§ INSTRUCTIONS TO FOLLOW
Please set out each line below exactly as it stands, without the images.

--- --- ---

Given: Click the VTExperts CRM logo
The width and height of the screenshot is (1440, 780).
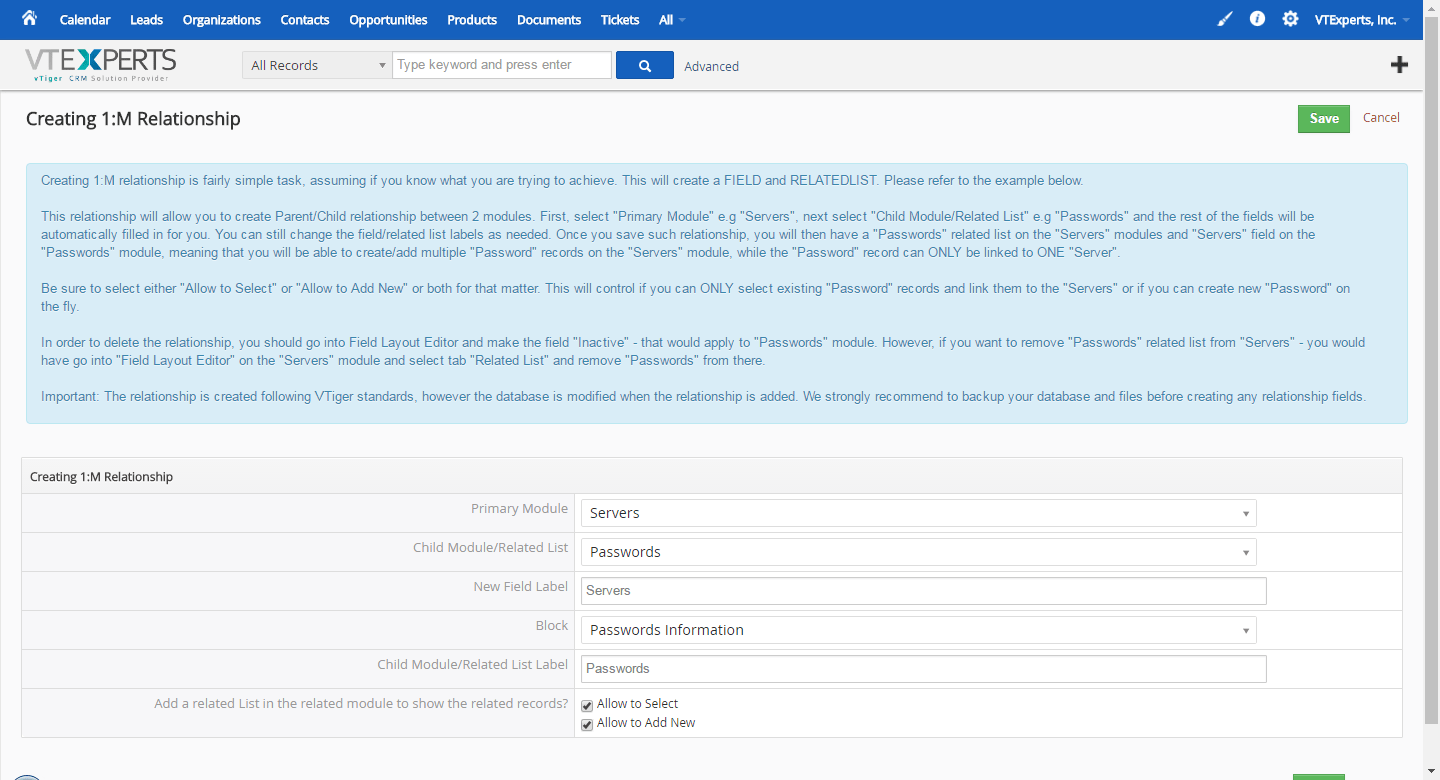Looking at the screenshot, I should click(x=100, y=64).
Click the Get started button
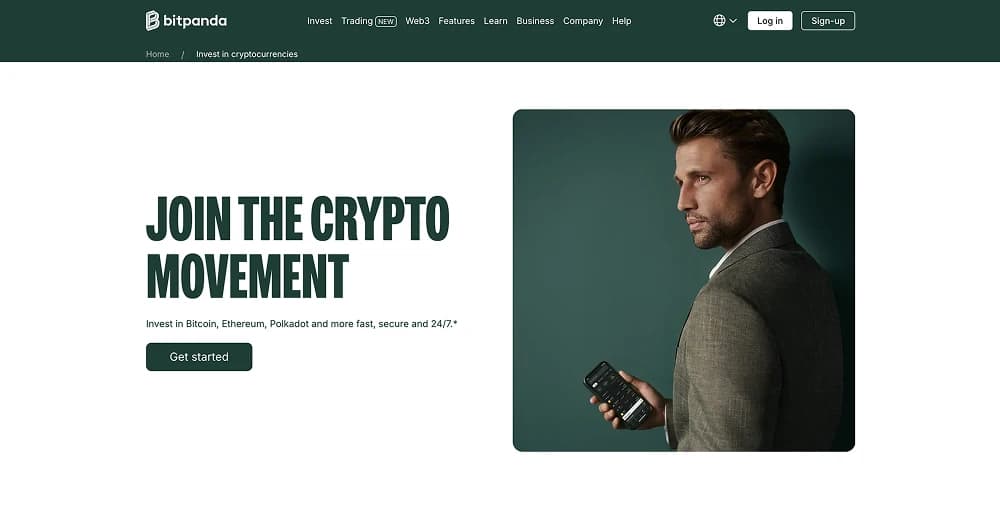1000x507 pixels. (x=199, y=356)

--- --- ---

§ TASK SOLUTION
Given: Click the VTExperts CRM logo
The width and height of the screenshot is (1440, 780).
Looking at the screenshot, I should click(x=100, y=64).
Click the Get started button
1000x507 pixels. (x=199, y=356)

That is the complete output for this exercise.